··· Exercise inputs

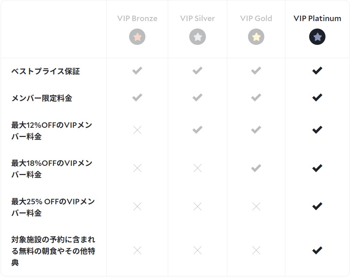Click the VIP Silver star badge
This screenshot has height=277, width=354.
[x=197, y=37]
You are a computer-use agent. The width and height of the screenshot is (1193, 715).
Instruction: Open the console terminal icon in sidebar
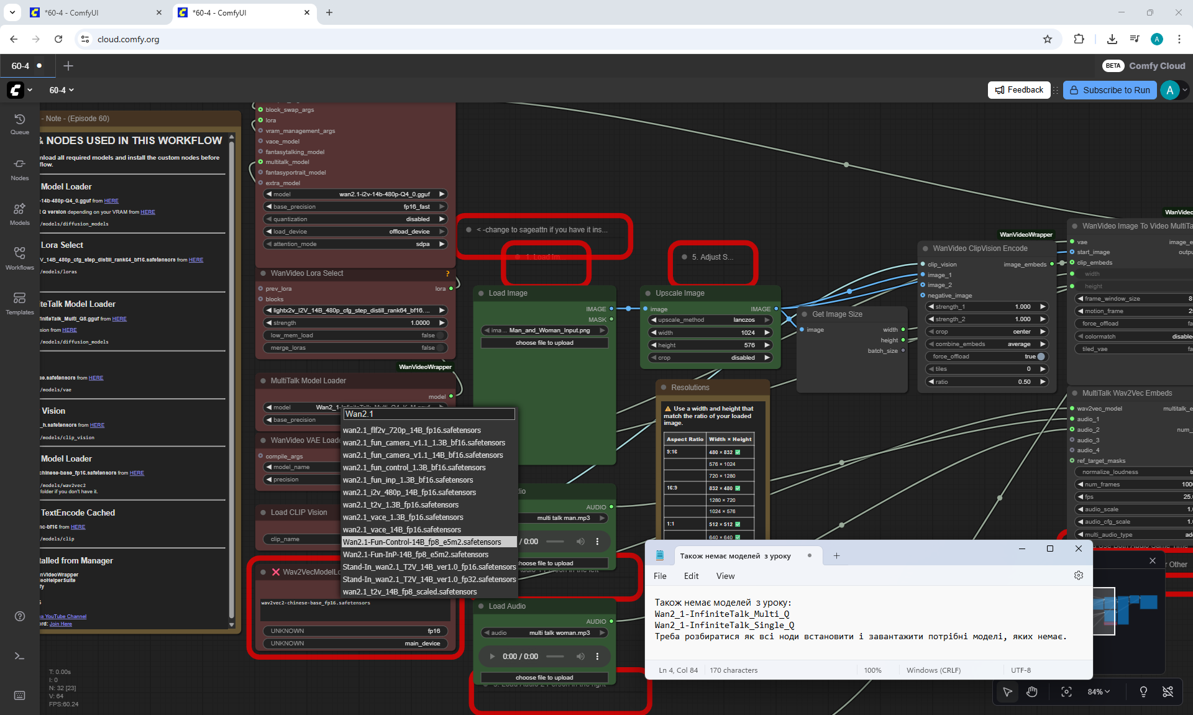pyautogui.click(x=19, y=656)
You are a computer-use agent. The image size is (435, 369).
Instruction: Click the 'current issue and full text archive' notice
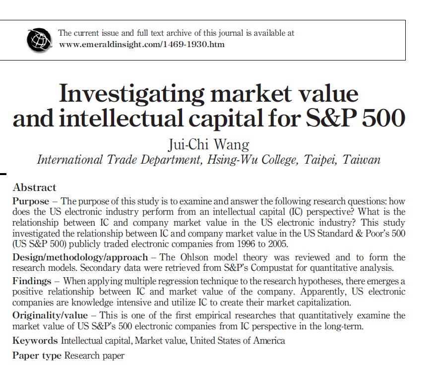[176, 33]
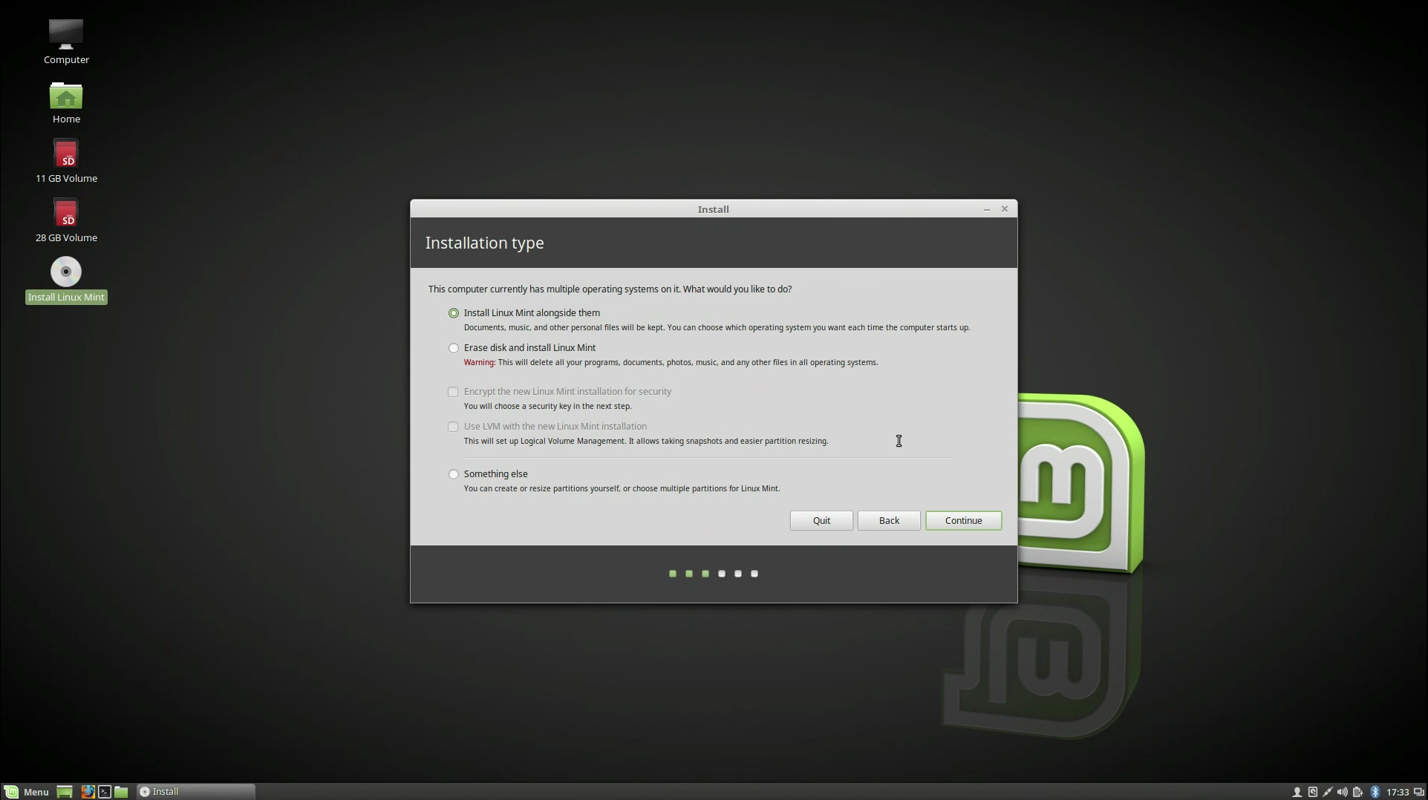Open the Computer desktop icon

pyautogui.click(x=66, y=36)
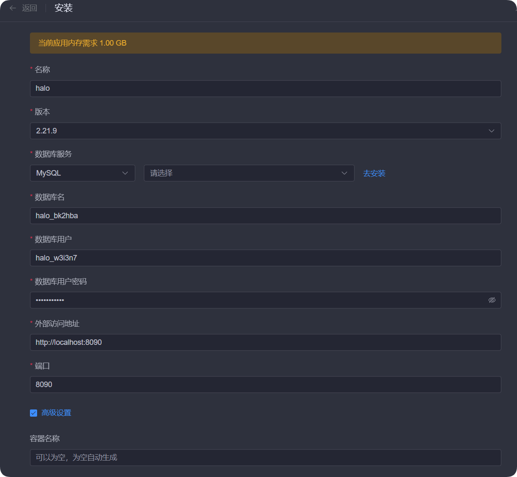Click the 去安装 link to install a database
This screenshot has width=517, height=477.
pyautogui.click(x=374, y=173)
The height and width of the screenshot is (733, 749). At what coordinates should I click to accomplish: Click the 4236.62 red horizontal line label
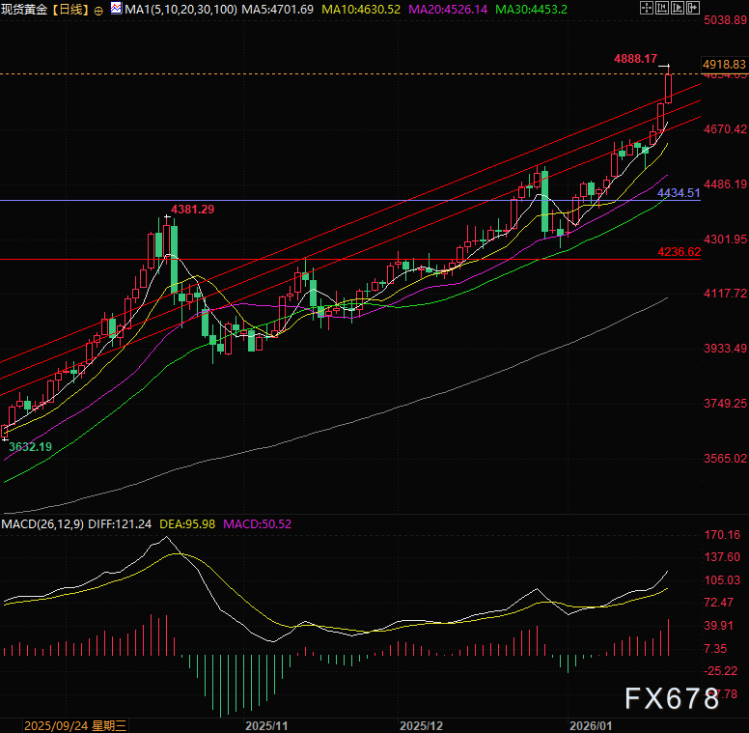679,251
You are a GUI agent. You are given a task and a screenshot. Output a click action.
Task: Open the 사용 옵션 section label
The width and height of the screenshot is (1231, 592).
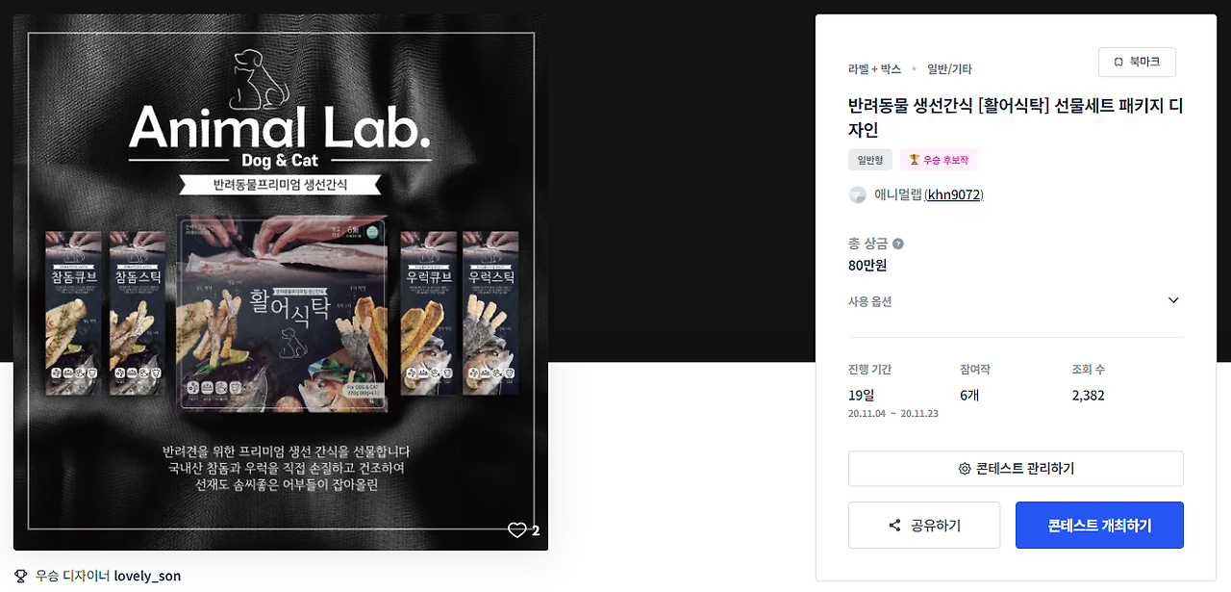(869, 301)
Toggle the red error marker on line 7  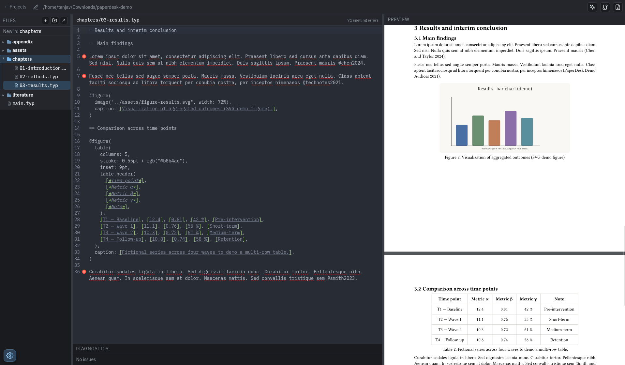(84, 76)
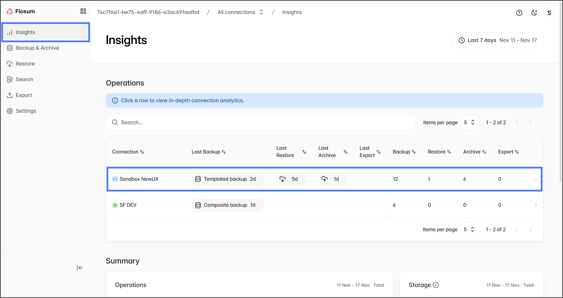Viewport: 563px width, 298px height.
Task: Click the help question mark icon
Action: click(519, 13)
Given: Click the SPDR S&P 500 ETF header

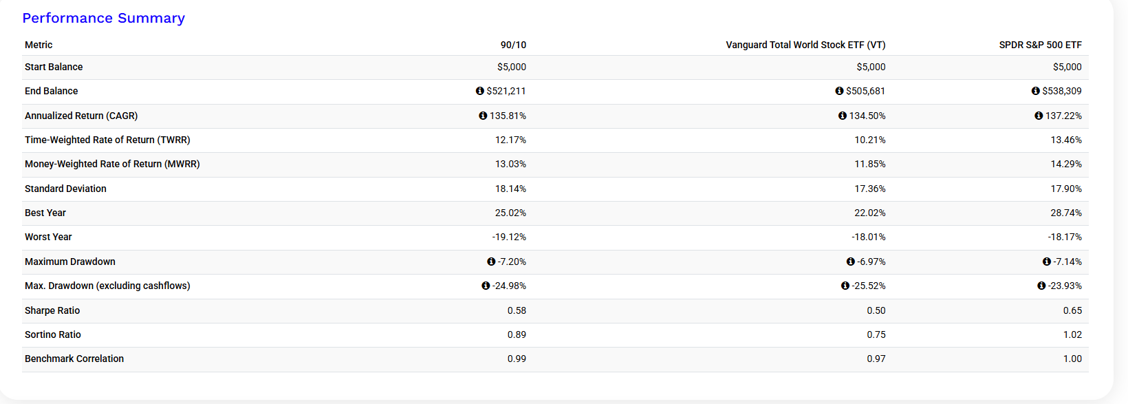Looking at the screenshot, I should tap(1040, 45).
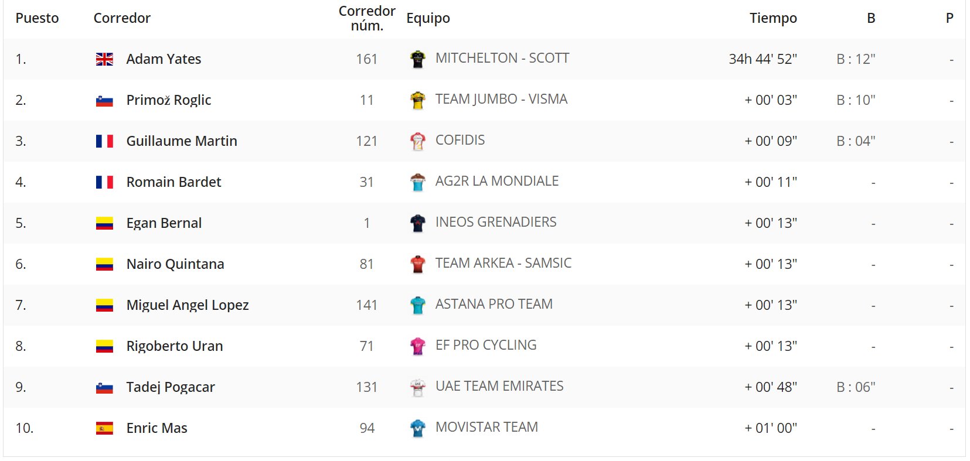Select rider Tadej Pogacar
970x461 pixels.
point(171,387)
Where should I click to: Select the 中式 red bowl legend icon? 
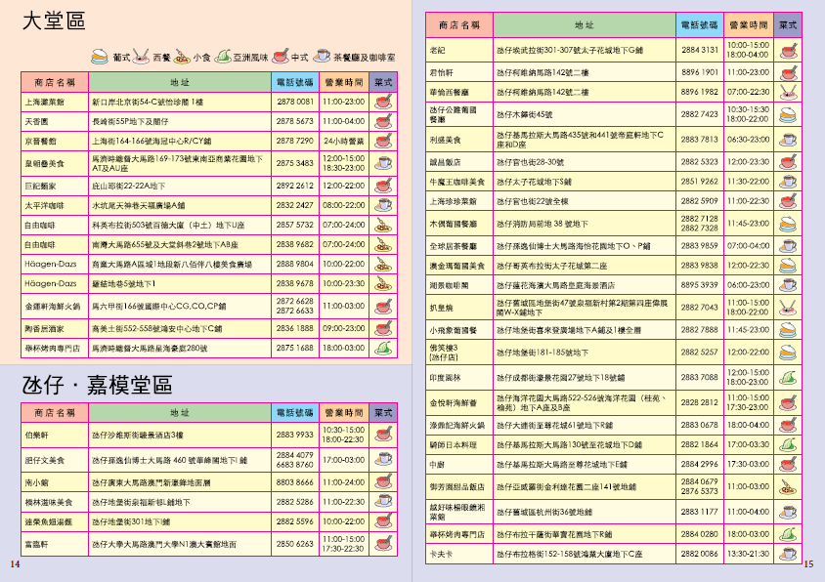280,57
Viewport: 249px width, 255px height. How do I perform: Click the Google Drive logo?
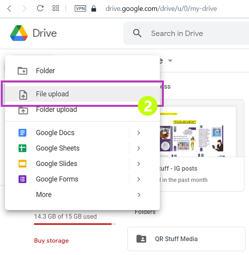tap(19, 33)
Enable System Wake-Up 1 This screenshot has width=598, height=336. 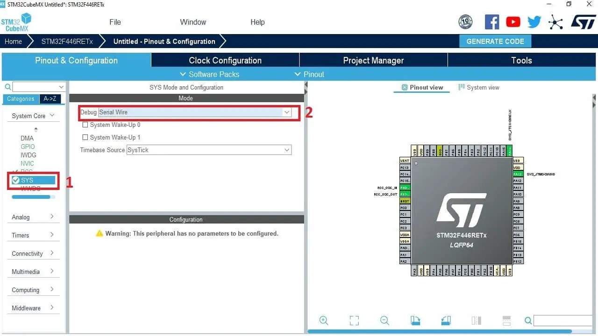coord(85,137)
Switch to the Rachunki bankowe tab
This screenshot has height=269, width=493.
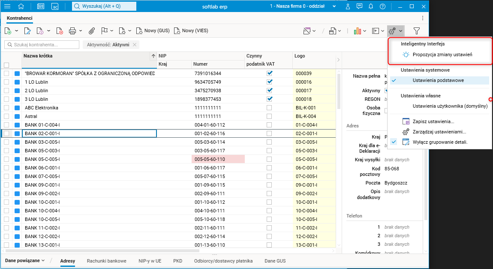coord(106,261)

······

§ **Given instruction**
Find each line in the records above that contains the string "label", and copy those lines. Case counts.

§ **Reply to the exercise**
The height and width of the screenshot is (733, 749). At what coordinates should I click to accomplish: Click the 4236.62 red horizontal line label
Task: Open the 사용 옵션 section label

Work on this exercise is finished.